Elanor lo guardò, affilando lo sguardo. «Da quando sei partito col nonno, quel giorno, sei cambiato. Non mi hai mai più rivolto la parola come facevi prima e ti sei allontanato. Perciò, per me adesso è difficile immaginare, credere, che tutto questo stia accadendo. Non ballavamo assieme da quando eravamo piccoli.» Sospirò e dopo una pausa aggiunse: «Ormai mi ero abituata a starti lontana, e tu vieni a cambiare le carte in gioco. Non ti sembra un po’ meschino da parte tua?»
Haldir sentì il petto dolergli. Avrebbe voluto dirle tutto quello che poteva, raccontarle cos’era successo quella volta di tanto tempo fa ma non poteva. Non ci riusciva, per paura di essere ripudiato come fratello. «El», mormorò soltanto avvicinando le proprie labbra al suo orecchio, «mi spiace tanto se ti ho fatto stare male. Prometto che d’ora in avanti i-»

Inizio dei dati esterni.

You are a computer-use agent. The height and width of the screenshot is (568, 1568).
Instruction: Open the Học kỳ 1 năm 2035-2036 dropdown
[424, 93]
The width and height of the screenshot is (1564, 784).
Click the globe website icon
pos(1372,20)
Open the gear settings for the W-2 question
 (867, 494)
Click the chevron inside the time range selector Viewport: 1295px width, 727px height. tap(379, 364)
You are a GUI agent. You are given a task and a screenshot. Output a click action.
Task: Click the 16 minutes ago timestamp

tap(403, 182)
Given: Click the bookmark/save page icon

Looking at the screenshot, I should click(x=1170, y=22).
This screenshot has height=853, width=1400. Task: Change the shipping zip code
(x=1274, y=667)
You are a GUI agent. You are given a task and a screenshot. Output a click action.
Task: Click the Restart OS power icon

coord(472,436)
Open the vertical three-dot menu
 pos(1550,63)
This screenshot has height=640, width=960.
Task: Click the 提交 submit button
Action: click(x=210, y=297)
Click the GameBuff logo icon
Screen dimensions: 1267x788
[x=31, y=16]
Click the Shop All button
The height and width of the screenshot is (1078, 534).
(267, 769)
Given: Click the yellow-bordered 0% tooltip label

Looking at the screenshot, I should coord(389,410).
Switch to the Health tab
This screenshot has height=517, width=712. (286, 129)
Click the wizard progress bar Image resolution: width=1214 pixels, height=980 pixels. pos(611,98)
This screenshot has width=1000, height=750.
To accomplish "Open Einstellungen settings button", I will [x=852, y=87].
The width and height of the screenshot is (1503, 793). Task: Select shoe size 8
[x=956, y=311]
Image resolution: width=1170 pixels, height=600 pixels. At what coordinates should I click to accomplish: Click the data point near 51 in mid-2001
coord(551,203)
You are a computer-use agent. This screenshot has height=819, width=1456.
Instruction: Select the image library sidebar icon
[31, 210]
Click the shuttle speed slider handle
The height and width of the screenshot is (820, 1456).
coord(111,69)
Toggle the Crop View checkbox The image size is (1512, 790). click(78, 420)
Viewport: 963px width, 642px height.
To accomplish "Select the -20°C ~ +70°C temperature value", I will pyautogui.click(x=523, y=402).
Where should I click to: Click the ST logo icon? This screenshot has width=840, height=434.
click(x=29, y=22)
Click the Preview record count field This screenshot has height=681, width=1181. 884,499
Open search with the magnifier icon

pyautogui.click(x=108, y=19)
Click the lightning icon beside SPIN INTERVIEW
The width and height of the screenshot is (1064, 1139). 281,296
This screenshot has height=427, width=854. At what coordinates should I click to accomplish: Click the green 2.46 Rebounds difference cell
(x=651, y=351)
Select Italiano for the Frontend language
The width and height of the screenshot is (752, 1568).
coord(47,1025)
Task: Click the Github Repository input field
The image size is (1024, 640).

«E’ un po’ tardi, Haldir.» Lei smise di danzare, così come il cuore del fratello cessò per qualche secondo di battere. Li, in mezzo a tutti i ballerini il principe di Bosco Atro si sentì piccolo e incredulo davanti allo sguardo freddo e rassegnato della sorella. Provò amarezza per quelle parole dette con tanto distacco.
Lei lasciò le sue mani, gettando le braccia lungo i fianchi coperti dalla stoffa verde. «Io sto per andarmene, Haldir. I tuoi buoni propositi, ormai non servirebbero più a nulla.»
«Che significa che “stai per andartene”?» Lei non distolse lo sguardo, restando impassibile.
«Sta diventando più difficile del previsto controllare questa cose dei… “poteri” da Guardiana» asserì. «E’ difficile e pericoloso averci a che fare, perciò io e Leron partiamo domani. Abbiamo destinazioni diverse, ma lo scopo è lo stesso: essere pronti per questa guerra imminente.»
«Mi prendi in giro, vero?» Sentiva la testa dolergli, pulsare fino a scoppiare. Non poteva lasciarla andare via, era la sua sorellina non se la sarebbe cavata da sola la fuori. No, non…
«Sarebbe stato bello, se tu ti fossi accorto di come mi sentivo molto prima di questa sera.» Gli accarezzò una guancia, sorridendo. I lunghi capelli castani scivolarono oltre una spalla. «Purtroppo, adesso, è troppo tardi.» Gli baciò una guancia e lo lasciò solo, avvicinandosi al principe umano che l’aspettava a bordo pista.
Non si era mai sentito più ferito di così. Non avrebbe mai pensato che sua sorella avrebbe potuto gettarlo a terra in quel modo, ma non avrebbe mai nemmeno pensato di riuscire a ferirla in quel modo. Per tutti gli anni passati El aveva incassato la sua “non curanza” ed era rimasta in silenzio. Si chiese quanta forza le avesse richiesto tutto quel sopportare. E si sentì un verme, sia fuori che dentro, per aver fatto star male la persona che più amava: sua sorella.